"He's not Voldemort from the Harry Potter books."
That's Chris Christie expressing bafflement over the reticence of his fellow Republicans to publicly attack the He-Who-Must-Not-Be-Named front-runner of the primary race.
That's Donald Trump, if you were wondering. See it wasn't that hard. But with only 11 days to go before the Iowa caucuses, the first voting of the GOP contest, the ex-president's top rivals are still unwilling to raise his biggest potential liability in a general election — his four looming trials and 91 criminal charges.
As one Iowa voter put it to Florida Gov. Ron DeSantis in a written question at a Gray TV town hall Tuesday: "Why do you protect Trump? What are you scared of?"
DeSantis and former South Carolina Gov. Nikki Haley are getting a little braver. Haley is calling Trump a liar over campaign ads that she says misrepresent her record. And DeSantis is complaining that his former political mentor is scared to show up to debate him on television.
But as these rivals battle for second place behind Trump — who appears headed for his third-straight GOP nomination — they will speak only euphemistically about the anti-democratic elephant in the room. Haley bemoans the chaos and drama that surrounded him in office — in the most understated and oblique nod to Trump supporters' mob attack on the US Capitol on January 6, 2021. DeSantis argues that Trump would be a "high risk" nominee because his chances of getting elected given his past are small — despite recent swing state polls showing the former president leading the current one. And DeSantis says he'd be a less distracted implementor of Trumpism in the Oval Office than its author.
All of this gets Christie's goat, and he ridicules Haley's chaos dodge. "What? What does that mean exactly, governor? Why not say it?" the former New Jersey governor said at a recent event in New Hampshire, before going on to compare the ex-president to the dastardly scourge of the wizarding world in J.K. Rowling's books.
Christie — who backed Trump in 2016 — is a rare Republican candidate who has dared to attack Trump, branding him unfit to be president and calling his hardline immigration rhetoric "disgusting." And what has it got him? An outside chance to win the New Hampshire primary — where independent anti-Trump voters could be important — but rock-bottom poll numbers in every other primary race.
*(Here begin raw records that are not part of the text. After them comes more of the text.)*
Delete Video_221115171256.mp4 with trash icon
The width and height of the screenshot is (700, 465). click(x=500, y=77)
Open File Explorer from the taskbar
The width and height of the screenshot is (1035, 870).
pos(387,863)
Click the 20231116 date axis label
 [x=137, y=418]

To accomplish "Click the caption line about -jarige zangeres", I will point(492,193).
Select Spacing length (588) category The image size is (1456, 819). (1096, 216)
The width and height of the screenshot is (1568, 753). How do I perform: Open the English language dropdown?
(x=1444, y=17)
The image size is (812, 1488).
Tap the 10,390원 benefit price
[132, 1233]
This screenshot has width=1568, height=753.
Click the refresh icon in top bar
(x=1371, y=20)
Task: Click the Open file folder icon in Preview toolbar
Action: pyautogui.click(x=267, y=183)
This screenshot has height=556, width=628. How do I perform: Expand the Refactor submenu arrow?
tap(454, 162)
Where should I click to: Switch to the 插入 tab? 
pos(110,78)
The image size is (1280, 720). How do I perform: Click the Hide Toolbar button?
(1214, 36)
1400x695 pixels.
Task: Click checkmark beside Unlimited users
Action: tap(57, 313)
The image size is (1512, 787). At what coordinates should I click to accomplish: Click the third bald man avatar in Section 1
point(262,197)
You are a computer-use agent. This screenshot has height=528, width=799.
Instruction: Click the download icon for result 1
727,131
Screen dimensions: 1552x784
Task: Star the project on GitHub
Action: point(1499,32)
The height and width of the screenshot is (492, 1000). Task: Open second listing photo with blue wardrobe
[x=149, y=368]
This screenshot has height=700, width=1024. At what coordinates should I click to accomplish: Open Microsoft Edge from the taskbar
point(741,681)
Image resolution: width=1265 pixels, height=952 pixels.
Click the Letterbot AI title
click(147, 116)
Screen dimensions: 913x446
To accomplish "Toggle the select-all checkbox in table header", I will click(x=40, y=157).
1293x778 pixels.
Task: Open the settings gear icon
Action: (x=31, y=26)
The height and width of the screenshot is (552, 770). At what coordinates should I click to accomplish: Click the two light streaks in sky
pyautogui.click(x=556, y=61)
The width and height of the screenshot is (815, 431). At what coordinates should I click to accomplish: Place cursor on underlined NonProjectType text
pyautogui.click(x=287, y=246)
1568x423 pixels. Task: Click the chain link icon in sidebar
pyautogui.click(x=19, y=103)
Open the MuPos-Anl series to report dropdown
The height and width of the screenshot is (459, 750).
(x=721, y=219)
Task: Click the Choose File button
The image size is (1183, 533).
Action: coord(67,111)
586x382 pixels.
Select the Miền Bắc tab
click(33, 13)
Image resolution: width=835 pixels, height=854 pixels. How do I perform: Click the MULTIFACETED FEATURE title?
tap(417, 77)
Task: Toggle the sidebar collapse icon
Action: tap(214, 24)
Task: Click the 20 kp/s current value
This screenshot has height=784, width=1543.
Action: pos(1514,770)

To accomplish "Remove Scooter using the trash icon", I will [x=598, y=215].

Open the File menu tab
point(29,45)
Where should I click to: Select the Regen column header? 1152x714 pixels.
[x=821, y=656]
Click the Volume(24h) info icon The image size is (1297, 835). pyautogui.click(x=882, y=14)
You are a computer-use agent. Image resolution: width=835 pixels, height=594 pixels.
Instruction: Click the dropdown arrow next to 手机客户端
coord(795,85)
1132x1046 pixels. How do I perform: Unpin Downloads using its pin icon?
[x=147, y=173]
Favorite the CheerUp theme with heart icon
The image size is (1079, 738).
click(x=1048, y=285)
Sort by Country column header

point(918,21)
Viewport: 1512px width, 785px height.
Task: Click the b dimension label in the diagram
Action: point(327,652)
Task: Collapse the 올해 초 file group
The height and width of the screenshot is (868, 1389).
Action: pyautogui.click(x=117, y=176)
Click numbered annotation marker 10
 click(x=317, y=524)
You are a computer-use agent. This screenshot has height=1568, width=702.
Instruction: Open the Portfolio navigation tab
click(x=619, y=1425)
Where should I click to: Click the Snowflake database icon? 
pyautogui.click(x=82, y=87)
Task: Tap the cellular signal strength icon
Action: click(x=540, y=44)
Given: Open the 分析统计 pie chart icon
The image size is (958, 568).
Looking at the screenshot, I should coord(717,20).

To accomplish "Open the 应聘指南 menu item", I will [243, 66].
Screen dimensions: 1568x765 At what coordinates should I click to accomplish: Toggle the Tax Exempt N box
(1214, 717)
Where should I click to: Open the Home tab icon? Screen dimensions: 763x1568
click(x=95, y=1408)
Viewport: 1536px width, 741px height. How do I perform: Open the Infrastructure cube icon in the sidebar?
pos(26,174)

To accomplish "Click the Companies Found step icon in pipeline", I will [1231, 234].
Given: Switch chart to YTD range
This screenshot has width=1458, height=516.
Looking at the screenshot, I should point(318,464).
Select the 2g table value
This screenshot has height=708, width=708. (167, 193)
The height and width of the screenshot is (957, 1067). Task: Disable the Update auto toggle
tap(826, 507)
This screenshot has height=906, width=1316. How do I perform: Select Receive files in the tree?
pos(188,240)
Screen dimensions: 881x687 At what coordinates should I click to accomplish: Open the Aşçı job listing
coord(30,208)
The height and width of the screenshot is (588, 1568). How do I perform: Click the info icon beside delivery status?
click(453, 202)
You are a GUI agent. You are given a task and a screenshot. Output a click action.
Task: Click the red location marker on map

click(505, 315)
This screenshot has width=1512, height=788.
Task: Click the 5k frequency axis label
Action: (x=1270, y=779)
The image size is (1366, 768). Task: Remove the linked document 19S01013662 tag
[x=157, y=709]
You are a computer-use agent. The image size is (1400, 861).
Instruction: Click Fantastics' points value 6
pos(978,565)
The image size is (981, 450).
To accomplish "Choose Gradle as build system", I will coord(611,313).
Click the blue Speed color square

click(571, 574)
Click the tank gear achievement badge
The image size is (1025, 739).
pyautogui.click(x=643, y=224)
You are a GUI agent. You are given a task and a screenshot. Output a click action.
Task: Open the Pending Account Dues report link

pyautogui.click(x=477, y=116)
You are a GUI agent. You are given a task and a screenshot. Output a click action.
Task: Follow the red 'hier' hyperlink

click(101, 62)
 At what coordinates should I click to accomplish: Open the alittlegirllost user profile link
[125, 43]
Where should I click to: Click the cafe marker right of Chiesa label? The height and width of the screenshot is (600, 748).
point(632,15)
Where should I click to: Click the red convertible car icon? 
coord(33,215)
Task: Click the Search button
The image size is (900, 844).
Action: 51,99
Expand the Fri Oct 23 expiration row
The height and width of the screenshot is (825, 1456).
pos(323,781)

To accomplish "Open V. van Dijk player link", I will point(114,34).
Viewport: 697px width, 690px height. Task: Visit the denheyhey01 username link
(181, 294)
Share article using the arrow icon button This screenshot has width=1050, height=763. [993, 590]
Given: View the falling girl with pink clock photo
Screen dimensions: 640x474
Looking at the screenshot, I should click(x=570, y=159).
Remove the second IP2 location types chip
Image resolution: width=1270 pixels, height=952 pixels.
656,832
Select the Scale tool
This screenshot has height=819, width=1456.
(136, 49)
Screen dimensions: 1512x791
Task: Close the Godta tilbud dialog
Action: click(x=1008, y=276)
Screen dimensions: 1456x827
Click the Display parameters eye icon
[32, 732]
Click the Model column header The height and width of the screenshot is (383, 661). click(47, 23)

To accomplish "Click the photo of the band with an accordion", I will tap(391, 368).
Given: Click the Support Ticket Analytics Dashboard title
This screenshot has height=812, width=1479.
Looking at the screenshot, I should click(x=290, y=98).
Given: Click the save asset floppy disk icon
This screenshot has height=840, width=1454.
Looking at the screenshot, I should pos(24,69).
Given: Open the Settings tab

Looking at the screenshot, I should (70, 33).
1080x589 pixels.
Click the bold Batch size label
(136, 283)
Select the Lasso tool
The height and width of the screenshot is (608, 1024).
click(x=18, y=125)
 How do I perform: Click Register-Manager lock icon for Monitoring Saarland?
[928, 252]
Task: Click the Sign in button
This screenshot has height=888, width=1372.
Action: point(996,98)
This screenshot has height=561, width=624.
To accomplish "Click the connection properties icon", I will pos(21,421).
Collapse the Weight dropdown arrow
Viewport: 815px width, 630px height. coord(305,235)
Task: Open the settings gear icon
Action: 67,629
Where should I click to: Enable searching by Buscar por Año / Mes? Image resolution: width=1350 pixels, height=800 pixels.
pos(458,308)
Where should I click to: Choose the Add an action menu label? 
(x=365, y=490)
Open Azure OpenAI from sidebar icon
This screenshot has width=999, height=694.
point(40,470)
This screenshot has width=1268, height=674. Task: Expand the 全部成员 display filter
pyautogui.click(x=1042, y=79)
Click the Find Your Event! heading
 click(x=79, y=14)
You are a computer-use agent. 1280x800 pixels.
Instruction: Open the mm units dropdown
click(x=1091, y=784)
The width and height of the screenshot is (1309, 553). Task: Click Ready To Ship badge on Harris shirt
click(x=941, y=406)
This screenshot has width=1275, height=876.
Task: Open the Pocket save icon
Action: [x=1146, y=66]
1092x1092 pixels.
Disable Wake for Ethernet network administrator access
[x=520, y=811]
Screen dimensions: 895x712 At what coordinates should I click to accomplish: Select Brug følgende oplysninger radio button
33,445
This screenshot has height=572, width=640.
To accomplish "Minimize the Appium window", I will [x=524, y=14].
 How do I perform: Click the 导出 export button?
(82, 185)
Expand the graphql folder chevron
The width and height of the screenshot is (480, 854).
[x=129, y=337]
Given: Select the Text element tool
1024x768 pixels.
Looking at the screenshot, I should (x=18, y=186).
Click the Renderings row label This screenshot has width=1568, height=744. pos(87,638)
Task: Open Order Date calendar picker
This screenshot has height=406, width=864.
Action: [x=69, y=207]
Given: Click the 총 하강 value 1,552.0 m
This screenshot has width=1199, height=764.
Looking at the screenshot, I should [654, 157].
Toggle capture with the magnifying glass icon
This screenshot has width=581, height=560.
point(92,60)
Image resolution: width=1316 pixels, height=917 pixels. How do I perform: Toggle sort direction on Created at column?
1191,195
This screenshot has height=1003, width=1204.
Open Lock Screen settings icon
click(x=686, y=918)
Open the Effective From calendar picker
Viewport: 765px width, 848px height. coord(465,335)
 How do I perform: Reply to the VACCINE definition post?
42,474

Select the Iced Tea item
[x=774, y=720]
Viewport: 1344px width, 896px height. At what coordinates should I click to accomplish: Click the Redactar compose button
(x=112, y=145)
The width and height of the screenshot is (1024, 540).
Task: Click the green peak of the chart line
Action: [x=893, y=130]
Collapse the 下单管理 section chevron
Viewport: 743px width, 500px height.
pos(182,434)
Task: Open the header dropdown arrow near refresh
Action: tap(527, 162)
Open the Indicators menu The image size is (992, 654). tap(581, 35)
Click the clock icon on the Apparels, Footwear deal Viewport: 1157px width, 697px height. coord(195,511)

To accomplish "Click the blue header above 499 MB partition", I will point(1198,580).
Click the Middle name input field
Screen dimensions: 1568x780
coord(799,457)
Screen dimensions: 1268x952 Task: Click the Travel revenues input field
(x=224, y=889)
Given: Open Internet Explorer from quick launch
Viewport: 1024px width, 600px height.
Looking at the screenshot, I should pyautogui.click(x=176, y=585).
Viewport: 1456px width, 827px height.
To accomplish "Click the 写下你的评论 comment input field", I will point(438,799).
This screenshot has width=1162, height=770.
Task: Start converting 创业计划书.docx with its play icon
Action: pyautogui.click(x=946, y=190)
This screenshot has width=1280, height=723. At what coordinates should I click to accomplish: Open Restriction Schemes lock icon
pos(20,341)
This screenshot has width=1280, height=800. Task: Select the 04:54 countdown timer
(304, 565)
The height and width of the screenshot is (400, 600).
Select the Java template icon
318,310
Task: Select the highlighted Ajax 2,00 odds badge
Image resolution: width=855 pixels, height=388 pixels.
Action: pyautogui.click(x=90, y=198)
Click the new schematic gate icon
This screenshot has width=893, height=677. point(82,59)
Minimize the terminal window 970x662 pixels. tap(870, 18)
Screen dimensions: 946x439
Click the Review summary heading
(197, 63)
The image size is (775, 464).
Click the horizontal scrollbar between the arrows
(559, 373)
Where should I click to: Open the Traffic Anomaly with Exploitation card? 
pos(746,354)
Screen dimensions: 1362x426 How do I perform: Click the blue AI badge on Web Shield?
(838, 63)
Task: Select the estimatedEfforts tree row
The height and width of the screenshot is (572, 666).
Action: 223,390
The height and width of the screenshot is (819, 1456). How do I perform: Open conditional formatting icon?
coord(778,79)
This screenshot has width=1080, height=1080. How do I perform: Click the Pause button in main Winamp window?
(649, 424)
Christie's plight answers his own question. DeSantis and Haley are running scared of Trump because they are worried about alienating Republicans who thought he had a good presidency and are still sympathetic toward him. Even many GOP voters who tired of Trump's endless tantrums and challenges to the rule of law still empathize with the former president and don't like seeing him criticized.
Which raises two other questions that may be answered in the next few weeks:
— Why go through the exhausting, often humiliating process of running for president if you can't use the most potent political material against your top rival?
— And given his still staggering popularity among Republican base voters, was Trump ever beatable in the 2024 nominating contest?